Жить да жить бы Фроловой Маринке, Горбатовой Тане, Лобызовой Соне, Алешкиной Зине, Митроновой Тане… Жизнь этих людей оборвалась преждевременно. Пусть вечно земля им будет пухом.
Вспомнить об этих людях надо потому, что они, мертвые и живые, боролись за жизнь и счастье других людей. И это не просто красивые слова… Торф — это топливо для Балахнинской ГРЭС. Электростанция обеспечивала электроэнергией город Горький. Замри Балахнинская ГРЭС, остановились бы многие военные заводы в Горьком. Что и говорить, торф в военные годы был стратегическим сырьем. Поэтому низкий поклон всем девчатам за их самоотверженный, героический труд. В их труде есть частица победы над коварным и жестоким врагом — фашизмом. После войны девушки-торфушки вносили свой вклад в развитие и восстановление разрушенного войной народного хозяйства.

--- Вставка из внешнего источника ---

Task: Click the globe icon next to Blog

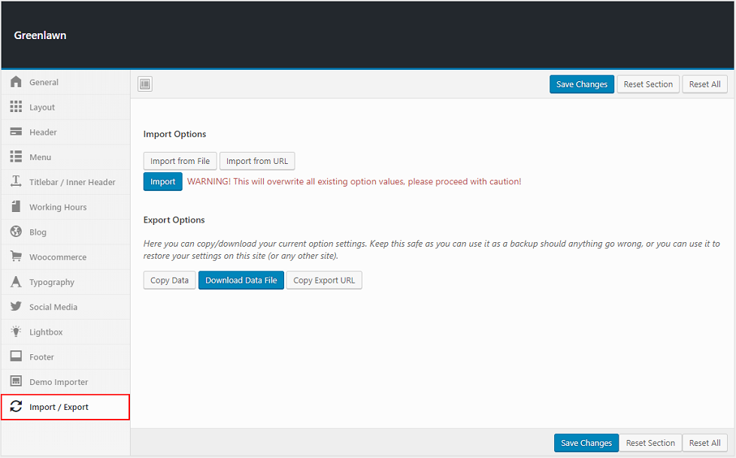Action: (16, 232)
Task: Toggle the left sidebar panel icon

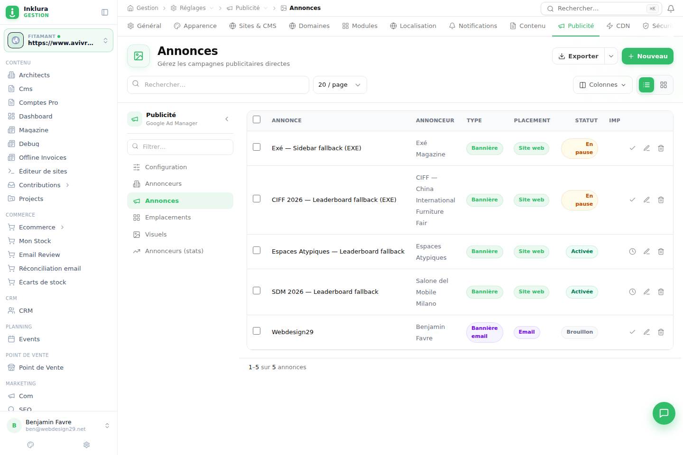Action: tap(105, 12)
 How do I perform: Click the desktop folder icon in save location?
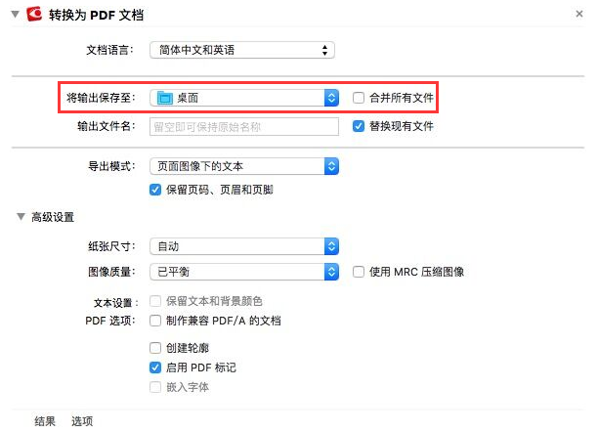click(164, 98)
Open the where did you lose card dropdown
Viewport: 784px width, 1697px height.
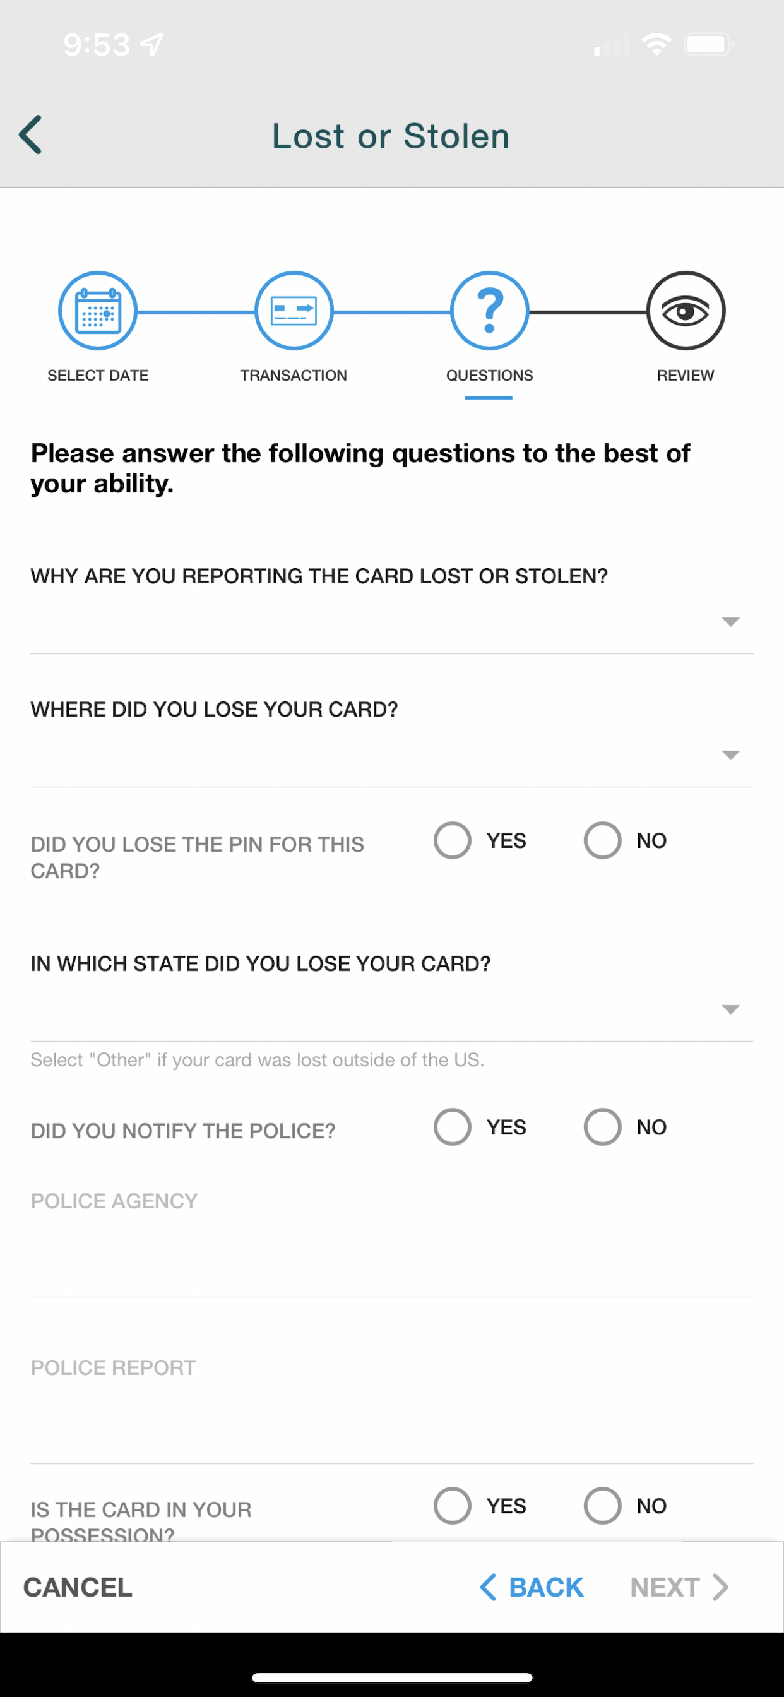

В памяти Грунина на всю жизнь сохранился 1947 год. Черной тучей навалился на жителей села Бедное страшный голод. Такого голодища не было даже в военное лихолетье. Некоторые умирали. Иные распухали, их лица были светлые, как стекло. Это был самый тяжелый период выживания. Только молоко спасало крестьян от повального вымирания. Уже в те времена из колхоза убегали земледельцы в город.
Варианты оттока были самые разные: бежали кто как мог. Верно это или нет, якобы Сталин говорил: «Колхозник все равно выживет». Ясно, что он выжил, но какой дорогой ценой. По деревне «шел Мамай», и она вымирала. За каких-то два, три десятка лет в деревне остались старики и немощные. Молодежь из села как ветром сдуло.
Часто горожане говорят: вот, мол, был Сталин — цены снижались. Все верно. Только здесь надо поставить один вопрос: а за счет кого? С колхозника сдирали сто шкур. Это хоть очень горькая, но правда. Колхозник выдохся, так как с него взимали непосильные налоги. Полпуда масла с коровы — отдай, а травку косить не давали. Шерсть с каждой овцы — отдай, яички 60 штук — отдай, мяса 40 кг — отдай. Если посадил картошку в огороде — тоже самое — отдай, посеял в огороде просо или рожь — тоже отдай. Словом, отдай все, а себе оставляй только один воздух. Так делал только радищевский жестокосердный помещик.